De su apodo es que se bautizó a su taller de motos, Monkey Kustoms y su Moto club, Los Changos. “Ya tenemos unos 35 años arriba en este negocio. Como firma, como monkey customs tenemos apenas ocho años., de nuestro logo nace nuestro nombre. Changos, somos Changos y de ahí nace el Motoclub. Apenas cumplimos siete años.”

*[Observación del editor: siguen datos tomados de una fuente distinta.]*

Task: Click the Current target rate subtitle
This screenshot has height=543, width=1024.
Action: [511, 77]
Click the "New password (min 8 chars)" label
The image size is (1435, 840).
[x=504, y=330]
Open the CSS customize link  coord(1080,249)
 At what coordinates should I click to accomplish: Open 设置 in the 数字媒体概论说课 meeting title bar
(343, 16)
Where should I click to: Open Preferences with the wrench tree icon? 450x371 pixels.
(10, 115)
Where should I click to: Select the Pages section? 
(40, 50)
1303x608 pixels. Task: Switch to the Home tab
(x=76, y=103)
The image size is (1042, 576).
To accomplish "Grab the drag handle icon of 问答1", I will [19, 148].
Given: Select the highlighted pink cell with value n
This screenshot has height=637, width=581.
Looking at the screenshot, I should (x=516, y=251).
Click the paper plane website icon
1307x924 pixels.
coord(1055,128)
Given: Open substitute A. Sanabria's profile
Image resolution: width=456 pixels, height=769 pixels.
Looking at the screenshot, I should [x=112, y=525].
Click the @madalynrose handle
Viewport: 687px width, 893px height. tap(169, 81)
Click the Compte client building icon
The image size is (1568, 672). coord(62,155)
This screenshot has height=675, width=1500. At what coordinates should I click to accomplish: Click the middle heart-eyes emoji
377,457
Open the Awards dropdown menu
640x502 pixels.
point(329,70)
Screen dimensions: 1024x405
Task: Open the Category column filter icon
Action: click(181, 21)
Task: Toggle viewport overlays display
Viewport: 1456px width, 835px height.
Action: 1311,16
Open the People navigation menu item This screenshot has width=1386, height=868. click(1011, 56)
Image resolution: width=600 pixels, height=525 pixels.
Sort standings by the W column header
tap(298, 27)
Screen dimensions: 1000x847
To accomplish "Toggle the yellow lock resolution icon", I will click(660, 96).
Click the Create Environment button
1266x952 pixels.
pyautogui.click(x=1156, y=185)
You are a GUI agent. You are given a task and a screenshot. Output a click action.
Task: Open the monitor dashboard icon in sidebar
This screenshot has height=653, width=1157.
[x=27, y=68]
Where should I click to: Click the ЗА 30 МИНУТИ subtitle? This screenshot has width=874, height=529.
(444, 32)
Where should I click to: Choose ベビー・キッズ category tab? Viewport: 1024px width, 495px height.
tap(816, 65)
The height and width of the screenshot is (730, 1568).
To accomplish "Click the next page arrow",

Tarzán menciona cómo ha sido el adaptar la customización de motos en el país, puesto que para muchos es algo nuevo y no se llegan a aventurar a hacerle eso a sus máquinas. “Somos muy diferentes, por eso también es nuestro jale de customizar”.
Y, añade, a mucha gente no le gusta mucha gente así se espanta y dice “No mames, como lo vas a cortar güey, Si así viene de agencia” y así pues ni pedo, la cultura de acá es de antaño o estilo Bobber estilo Gabacho pues, la cultura es de ellos, la neta no es nuestra.”
“Traer aquí nuestra mano de obra es muy diferente y es es reconocida porque lógico, el arte mexicano tiene mucho que ver en todo. Por eso se llama chicano style, está de este pedo del de la moto mecánica con nosotros este si hay como un tipo de estilo así, entre chicano, gabacho y lógico mexicano 100% y mejor de Morelia, Michoacán.”
El día en que se quemó su moto, en casa del abuelo
Acueducto Online.- ¿Cuál fue tu primera moto?
“Tarzán”.- Fue una carabela pony 60 centímetros cúbicos, chiquitita, pero la amé y la modifiqué y después empecé a subirle, subirle, subirle, hasta ahorita.
De todas sus motos, hay una a la que le tiene demasiado aprecio por la historia que tiene por detrás, él la llamó el Fénix. “Tengo otra que me llegó a dar un segundo lugar en el Centro de Convenciones, y pues prácticamente lo único que tenía de original esa moto era la base del motor, porque todo lo demás estaba modificado”.
Prosigue: se quemó la casa de mi abuelo, en la casa de mi abuelo había una pared donde había muchos trofeos de toda la familia. Bueno, pues a mí se me ocurrió colgar la moto en esa pared y esa moto se quemó en un incendio. Entonces la volví a armar con otro motor, y me volvió a traer el segundo lugar en Álvaro Obregón en Modificadas. Entonces esa moto es el Fénix, es la que nunca se va, esa no está a la venta. Esa sí, es un recuerdo.”
El segundo lugar como sabor a primero
Él sabe que el mundo de las motos no es para todos, y es que son inversiones grandes, de las cuales muchas veces determinan si se puede lograr un primer lugar en los concursos, pero también reconoce el trabajo de otros.
“Traigo el segundo lugar que me sabe a primero, lógico, porque hay que reconocer que hay muchos artistas en este ámbito y hay que reconocer que hay gente con varo, porque esta madre, el ser motociclista, no es pa pobres, así, se oye mamón, pero es cierto. O sea, tienes una motito, el cilindraje que sea carnal, gástale en buenas llantas, gástale en buenos frenos, gástale en buena suspensión para que no te tuerza en la carretera. Entonces no somos los primeros, pero somos gente que da batalla.”
Para finalizar, Tarzán agradece a las motos, porque gracias a ellas es que ha conocido de punta a punta la República, y también el que su trabajo lo haya hecho llegar y enamorarse de Morelia. «He trabajado en todo lo que es la República, bueno, conozco más para el Norte que para el Sur. Yo soy de Veracruz, Rosarito, Tijuana y con buenos talleres, soy jarocho, pero más michoacano.»